Rosemary is best grown from cuttings taken in spring or summer but there are also more than 20 different cultivars that can be purchased from online mail order suppliers in pots. While rosemary is easy to grow, it will only thrive when planted in a semi- to full sun position with a slightly alkaline soil, and it must have really good drainage. Prune regularly after the first two years.
The prostrate and dwarf cultivars are excellent for rockeries, hanging baskets, hanging over walls or planting at the base of trees in bigger pots. Bigger shrubs make perfect low hedges. Harvest rosemary whenever it’s needed. Regular harvesting or tip pruning ensures good shape and vigorous new growth. Hedges need to be pruned to maintain shape.
In the kitchen
Some rosemaries are better than others for flavouring food, but all are able to be used. Those with a pure rosemary scent and flavour, with fewer pine or camphor overtones, are best. ‘Chef’s Choice’, ‘Tuscan Blue’ and ‘Gorza’ are reliably well flavoured, but there can be variability even within cultivars, so smell before you buy if it’s important for your cooking.
I always use rosemary fresh if I can. Traditionally, it is used in stuffings to flavour red meat, but it’s delicious cooked with chicken, duck, game, pork and oily fish. Add it finely chopped to salads, or drop a sprig into soups and casseroles. Combine it with vegetables such as roast potatoes or mushrooms, add a sprig when you cook peas, or sprinkle finely chopped leaves over spinach. Finally, try adding leaves to bread and savoury scone mixes.
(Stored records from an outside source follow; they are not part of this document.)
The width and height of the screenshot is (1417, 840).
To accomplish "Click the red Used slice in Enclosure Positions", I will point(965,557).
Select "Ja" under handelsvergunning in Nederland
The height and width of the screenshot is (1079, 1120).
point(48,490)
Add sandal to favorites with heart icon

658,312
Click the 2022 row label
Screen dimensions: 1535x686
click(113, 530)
Rosemary has a long list of medicinal uses. As a starting point, it contains provitamin A, and the B vitamins 1, 2, 3, 6 and 9 as well as vitamin C and calcium, magnesium and zinc. It also contains a number of important phytochemicals, including carnosol and rosmarinic acid which are both strong antioxidants. So just having it as a regular part of your diet is beneficial to your health.
Drinking rosemary tea has a number of benefits:
- Sweetens the breath.
- Can be used as a tonic for the circulatory system.
- Helps ease the symptoms of colds or flu.
- Lifts the spirits, lessens tension and can help alleviate mild depression.
- Eases indigestion and flatulence, as well as headaches and migraine.
- Stimulates blood flow to the brain and improves memory and concentration.
When I’m working late at night I drink rosemary tea instead of coffee: it helps me stay alert but doesn’t stop me from sleeping when I finally get to bed.
Rosemary oil, made by infusing leaves in oil, can be used as a rub for sore muscles, sciatica and neuralgia. You can also rub it into the scalp and hair before washing to promote hair growth, add gloss and lessen dandruff.